In an exclusive interview with BOOM, Dr Isaac urged the Central Government to provide states financial aid.

By - BOOM | 6 May 2020 9:06 AM GMT

Kerala Finance Minister Thomas Isaac criticised the Central Government's reluctance to provide financial aid to states fighting the COVID-19 pandemic and accused it of offloading the responsibility of combatting the pandemic on state governments.

Kerala reported India's first COVID-19 case last week of January and soon reported a steady rise in positive cases. The state responded by increasing testing and contact tracing to contain the spread. Three months later, the state has only 34 active cases and has reported just four causalities. As of May 5, 2020, Kerala had reported two consecutive days without a new positive case.

Kerala's fight against COVID-19 has earned the state plaudits from across the world but it has taken a toll on the state treasury. Despite having the second-highest cases at the start of April, the central government allocated Kerala just Rs. 157 crore from Rs. 11,092 crore released under the State Disaster Risk Management Fund.

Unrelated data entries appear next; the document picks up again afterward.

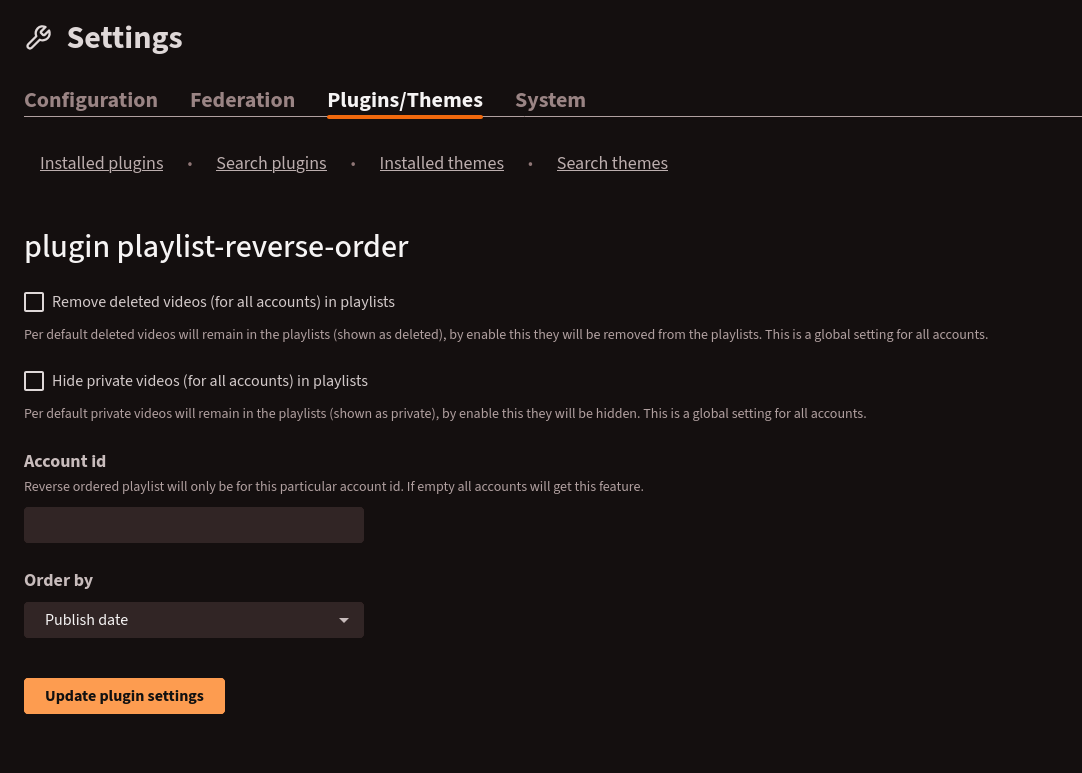The image size is (1082, 773).
Task: Go to the System tab
Action: pyautogui.click(x=550, y=100)
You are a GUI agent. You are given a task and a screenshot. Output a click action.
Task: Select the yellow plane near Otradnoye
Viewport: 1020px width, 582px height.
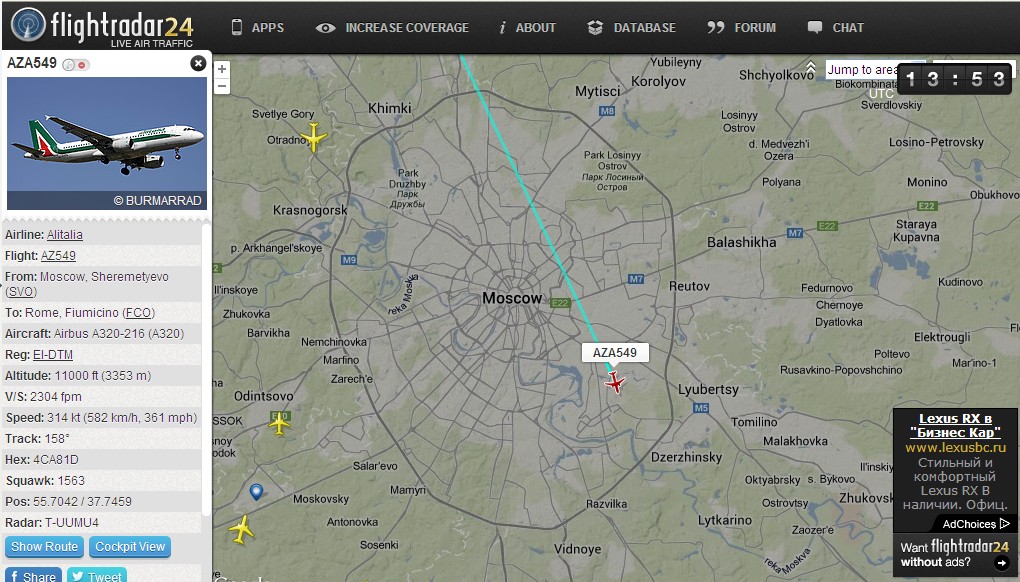(x=314, y=137)
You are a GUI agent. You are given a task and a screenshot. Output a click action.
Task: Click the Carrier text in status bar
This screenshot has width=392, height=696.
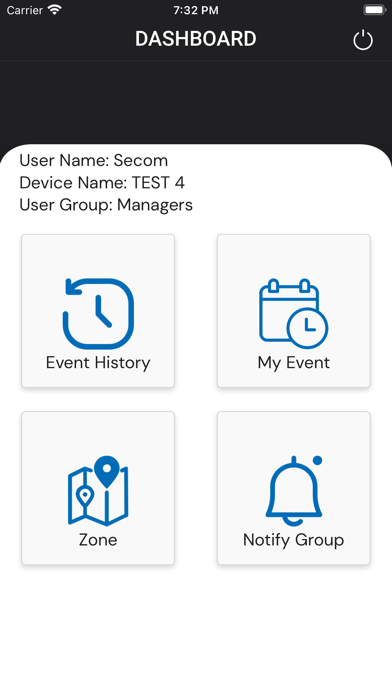click(24, 10)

Speaking to BOOM's Govindraj Ethiraj in an exclusive interview, Isaac said, "The first file of this financial year was for medical supplies, for which Rs 400 crore was budgeted. On the first day of the financial year, the first file I signed was for Rs 600 crore for medical supplies—the whole year's allocation in one day.

"We front-loaded our borrowing because we were serious about fighting COVID-19. We have only 34 active cases now. In a couple of days, we will go into single digits. And that is because we have taken it seriously, it has cost money--it has not come for free, " said Issac. 

The state has managed to raise just Rs 250 crores by April even as its expenditure has risen exponentially. The state government has employed various means to raise money. One of the solutions the government has deployed is to defer the salaries of government employees by five months which will save the state treasury Rs. 2,500 crores and by front-loading its borrowing.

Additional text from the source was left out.